A selection of prints by Rembrandt van Rijn shows the artist's influence on later printmakers including the eighteenth-century Captain William Baillie, who added lightning bolts to his rendition of Rembrandt's Landscape with Three Trees and the little-known German Expressionist, Otto Lange, whose bold interpretation of the Crucifixion was inspired by Rembrandt's Three Crosses. An engaging and detailed self-portrait by Henri Matisse inspired by the Dutch master may surprise those familiar with his later colorful and freely drawn works. Another bay in the exhibition features a group of images of single figures who turn their backs to the viewer. A number of recently acquired sixteenth-century prints of figures are highlighted on another wall. They include two striking woodcuts depicting women playing the flute and the portative organ by an anonymous sixteenth-century French printmaker, a lively portrait of Cosimo I de' Medici in armor by Niccoló della Casa after Baccio Bandinelli, and the arresting portrait Woman with a Veil–The Wife of the Artist by Jan Vermeyen, shown at left.

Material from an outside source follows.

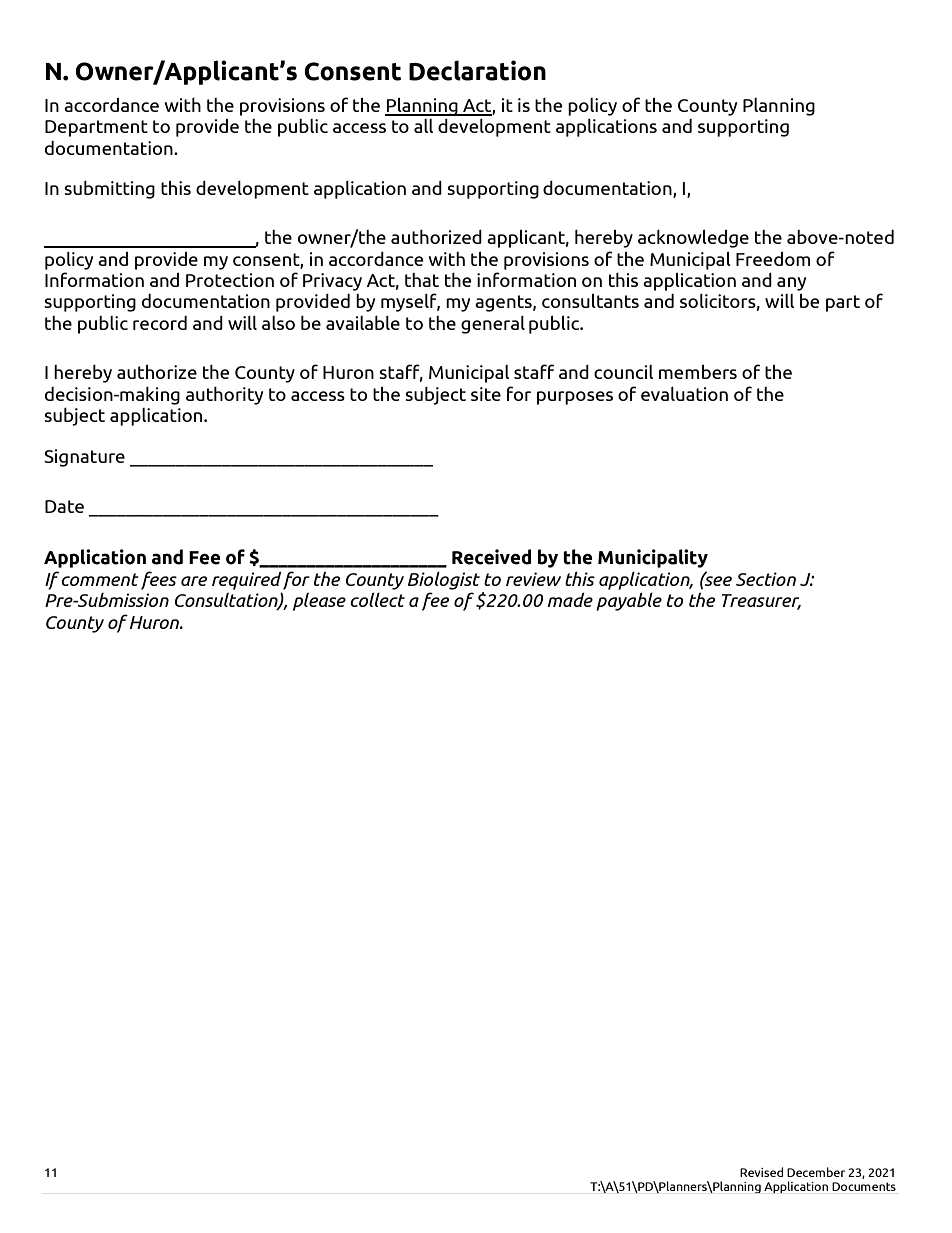 The width and height of the document is (952, 1233). What do you see at coordinates (693, 239) in the document?
I see `acknowledge` at bounding box center [693, 239].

Several sections feature recently acquired French drawings. A selection of Rococo works includes Jean Jacques François Le Barbier's frenetic bacchanal set in a verdant glade among ancient ruins and Louis Jean Jacques Durameau's Juno Ordering Aeolus to Unleash the Winds, a painterly evocation of a scene from Virgil's Aeneid, where the vengeful goddess urges Aeolus to unleash the winds, hoping to destroy Aeneas's fleet. The topographical interests of landscape artists of the period are represented in Jean Antoine Constantin's distant view of his native city, Aix-en-Provence, and Louis François Cassas' View of Messina Harbor, an impressive rendering of the elegant architecture of the city's waterfront before it was destroyed by earthquake. A grouping focused on the urban design of the French capital during the Napoleonic period includes a number of interesting watercolors by Pierre François Léonard Fontaine, the leading architect of the time.